We caught up with Australia’s Rachael Lynch, the 2019 FIH Goalkeeper of the Year, who shared some of her culinary likes and dislikes as well as some advice on how to shop for a healthy diet.
How much importance do you give to nutrition as part of your preparation? Is it a big part or just something that is necessary?
Rachael Lynch: “As an athlete, nutrition is something that has always been high on my list of priorities and things that I need to attend to. I think as a younger athlete it is something you feel is out of your control. Maybe you have mum and dad cooking food for you but, as you get older, you can see the importance of it, not just for fuelling your body but for things like recovery and injury prevention. Also hydration and things like that. I have spent a lot of time trying to understand my body and understand food so I can make choices that will help me perform at the best level I can.”
How easy is it to stick to nutritional guidelines?
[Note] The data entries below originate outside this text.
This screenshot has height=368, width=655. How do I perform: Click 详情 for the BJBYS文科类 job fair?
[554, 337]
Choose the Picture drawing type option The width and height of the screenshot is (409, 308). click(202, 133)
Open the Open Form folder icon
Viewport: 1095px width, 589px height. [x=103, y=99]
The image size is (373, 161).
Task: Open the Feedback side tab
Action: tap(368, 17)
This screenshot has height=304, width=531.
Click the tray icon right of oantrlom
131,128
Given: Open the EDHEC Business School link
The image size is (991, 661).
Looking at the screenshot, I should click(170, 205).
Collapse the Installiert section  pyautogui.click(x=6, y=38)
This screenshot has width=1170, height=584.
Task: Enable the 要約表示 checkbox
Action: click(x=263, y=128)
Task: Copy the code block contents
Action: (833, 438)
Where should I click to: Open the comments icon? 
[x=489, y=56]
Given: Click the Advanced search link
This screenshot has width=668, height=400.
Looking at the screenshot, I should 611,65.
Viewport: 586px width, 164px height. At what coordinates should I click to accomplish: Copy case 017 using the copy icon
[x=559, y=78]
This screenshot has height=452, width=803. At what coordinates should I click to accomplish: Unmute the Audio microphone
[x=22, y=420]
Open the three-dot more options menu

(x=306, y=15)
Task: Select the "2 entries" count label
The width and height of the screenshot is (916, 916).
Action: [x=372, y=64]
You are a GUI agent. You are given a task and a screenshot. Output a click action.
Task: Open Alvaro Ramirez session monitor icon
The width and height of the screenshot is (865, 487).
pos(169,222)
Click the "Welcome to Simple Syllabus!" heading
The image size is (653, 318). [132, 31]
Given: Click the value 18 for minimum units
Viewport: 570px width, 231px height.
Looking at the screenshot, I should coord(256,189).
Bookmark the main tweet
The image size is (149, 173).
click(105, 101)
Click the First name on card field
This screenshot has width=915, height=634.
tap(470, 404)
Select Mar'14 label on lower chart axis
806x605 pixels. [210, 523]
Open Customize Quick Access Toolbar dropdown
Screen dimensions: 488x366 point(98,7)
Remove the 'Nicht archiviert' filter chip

Rachael Lynch: “Over the years I have been fortunate to work with dieticians and nutritionists through the various programmes I have come up through. I have never had an issue with food or my diet but having that expertise has given me the opportunity to learn a little bit more. I have had food plans in the past where your whole weekly diet is given to you for you to follow, but I have found personally that is not really sustainable. I am someone who is quite social so I like to eat out or eat at friends’ houses or have people over so a diet plan makes that a little bit restrictive. The easiest thing is to eat as I normally would and then write everything down and send it to our nutritionist for her feedback. That is a really good tool to keep myself on track and have a good understanding of whether I am getting the right amount of certain foods, the right amount of food and hydration. From their I can tweak it so I am maximising the food that does go into my body.”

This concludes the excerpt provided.